Asynchronous Method Calls in ASP.NET/VB.NET

Published 12.12.2005 by ~mattg

The VB.NET app that I “inherited” as part of a consulting job I’m doing isn’t without it’s quirks. To remedy some of the problems we were having, we quoted and performed a refactoring of the photo gallery sections of the application. Prior to the refactoring, all of the images were stored in the DB and used a custom image control that was able to display the images given a byte array (I’m assuming by writing the bytes to a temporary image file). This made trying to implement things like Javascript slideshows impossible without letting javascript access the DB, which I was vehemently against.

So now, the images are saved to disk, and the application dynamically “caches’ different size images (thumbs, viewable images, slideshow slides) as needed. This works for most of the viewable and thumbnail images, since only about 6 images (at most) must be created at one time.

For the slideshow, however, I need the URL to all of the cached images to create the javascript. I had a function that cached the photo and returned a url (which came from a pretty simply file-naming scheme). This was causing a problem because large albums (many images) would take a while to create the actual files, when all I really needed was the filename synchronously. I needed some way to create the slide images in the background.
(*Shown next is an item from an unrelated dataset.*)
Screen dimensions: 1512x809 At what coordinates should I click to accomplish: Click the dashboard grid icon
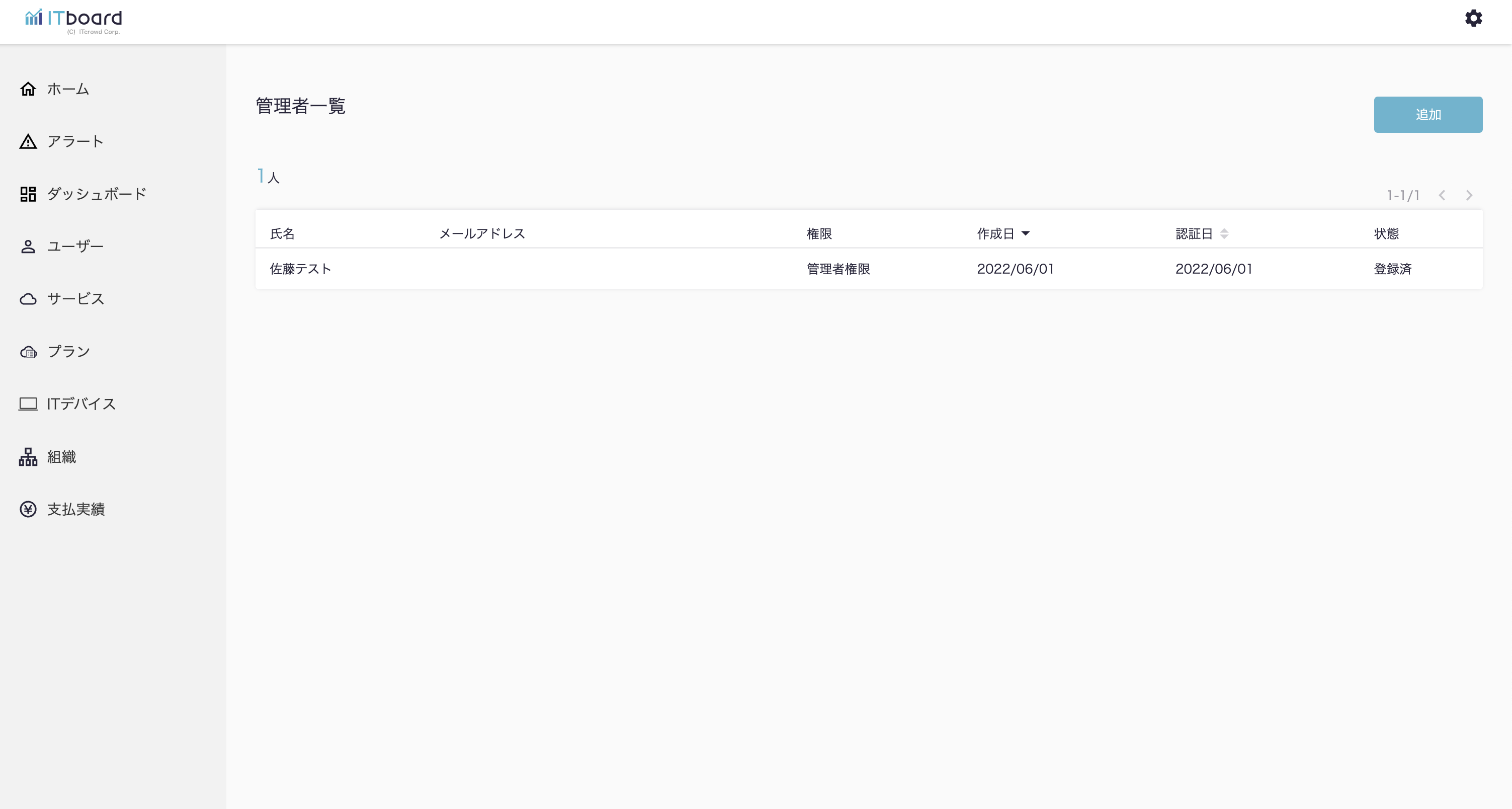tap(28, 194)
In comes Asynchronous calls. Since I use a very simple naming scheme, I wrote a function to return the name of the file without actually checking to make sure it was there. That way, I could create the slideshow script without caching any files. So I cache the first three slideshow images synchronously (to make sure they are there) and then make an asynchronous call to a function that loads the rest of the slideshow images. Meanwhile, the page is loaded and the response time is constant.

I used the VB.NET version of the BackgroundWorker class for .NET 1.1, which was implemented by Mark Jackson. You can get the source code, demo code, and explanation at The Code Project.